The point of all this is to note that there's a current of democratic thought in China that continues to this day, and many of the more respected scholars of Chinese politics believe that the current regime simply cannot surive, long-term, the challenges of modernization. I happen to agree with that, and have argued rather vehemently in this space against voices in American opinion that try and build Chinese Communism in to an existential threat to liberal democracy, even when those voices come from the allegedly "left" side of the spectrum.

To put it bluntly, almost 60 years after Mao announced the People's Republic of China, the actual Chinese people have yet to really be sold on the deal. There's reason to believe they might, by and large, take the bargain the CCP offers them -- basically, "prosperity" for the Party's continued control -- and indeed that's the concern of the New Yorker article that started this all. I'm more skeptical, largely because the Party was having a hard enough time keeping a lid on unrest before the global economy went in to the shitter, and it seems likely to get a lot worse now. Clearly, if the party can't actually deliver on the "prosperity" part of the deal, the Chinese people might just decide to, ahem, renegotiate.

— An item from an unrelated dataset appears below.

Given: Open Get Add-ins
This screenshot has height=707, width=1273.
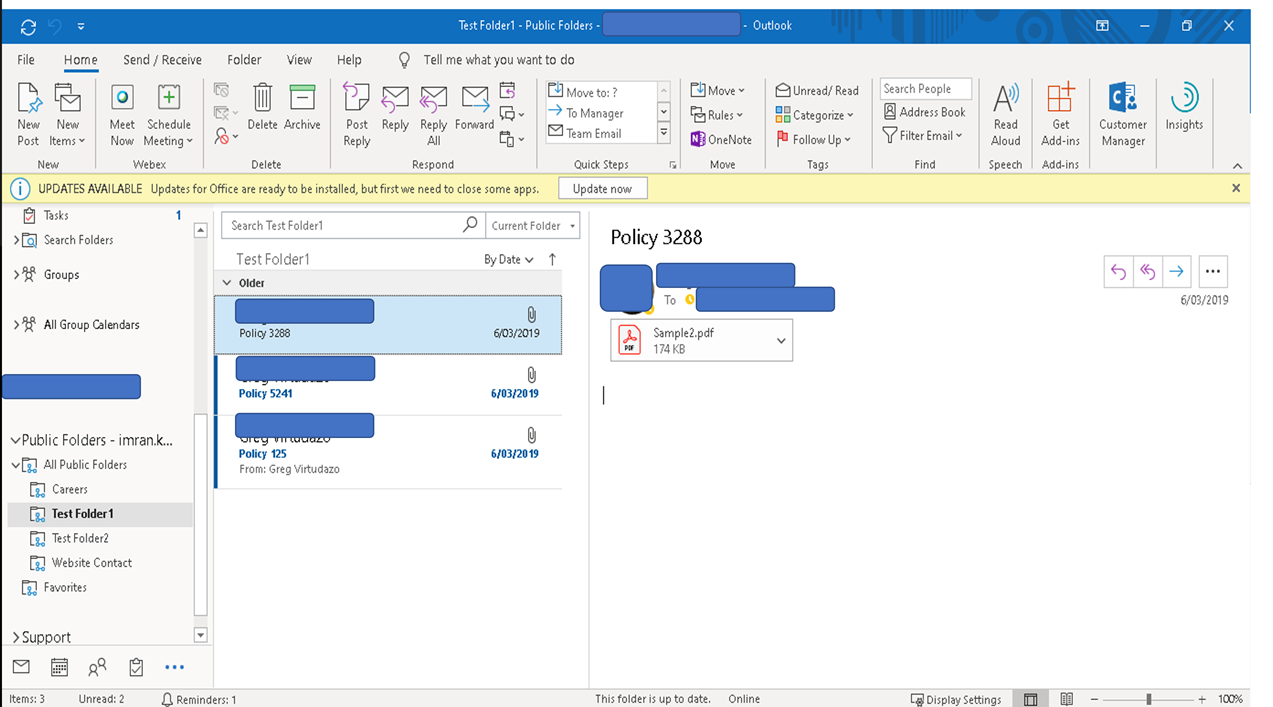Looking at the screenshot, I should (x=1060, y=111).
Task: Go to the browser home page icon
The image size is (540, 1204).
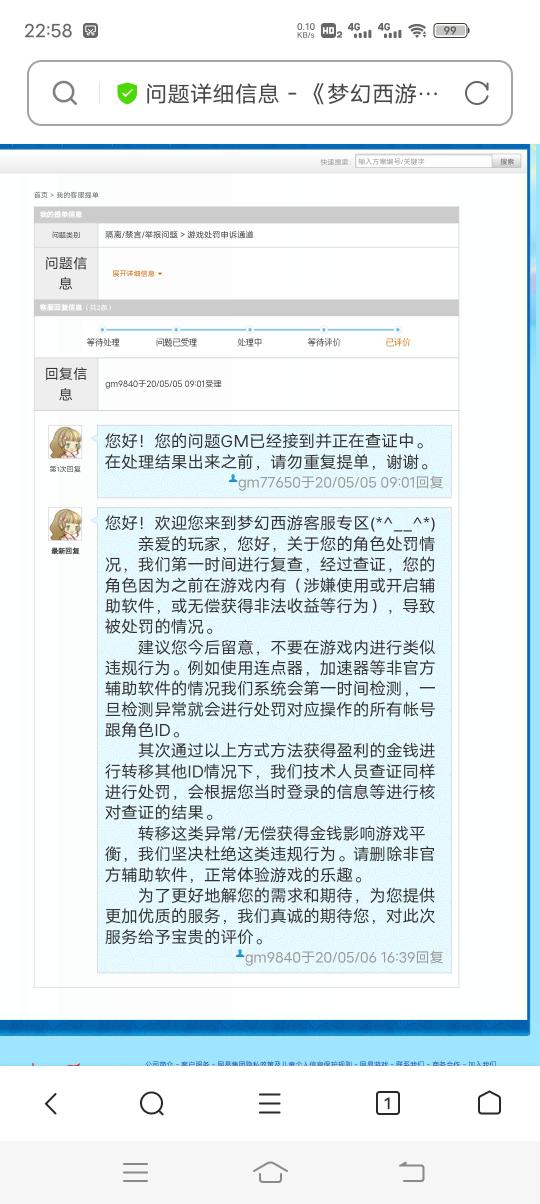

And this is where we get to one of those good-news/bad-news things. Because if an opportunity for Chinese democracy comes around again, this time China will be less of a failed state and more of a modern, mature nation-state. That offers much better odds for the survival of actual democratic governance in China. The problem is the mature nation-state in question is extremely well-armed and has any number of options to suppress domestic unrest. So any actual contest for power could get extraordinarily bloody very quickly.

One last thing I think people should grok early on: a democratic China is about as likely to "free" Tibet or Xinjiang, or relax its claims on Taiwan, as Canada is likely to relax its claims on Quebec. So it really is the case that there will be plenty of potential for conflict with a democratic China, even if a thousand flower bloom in the Middle Kingdom.

1 comment:

Anonymous said...

Interesting.

I would agree that an attempt at democracy will asset itself in China (assuming western democracies don't go kablooie from their own ineptitude in managing the economy, environment, etc.)

I would believe that any attempt has a small chance of success. The biggest obstacle to success is the entrenched corruption in all levels of society (a la Russia). When the greedy start accumulating wealth during the inevitable turmoil, people start blaming the change (democratic process) for the problem.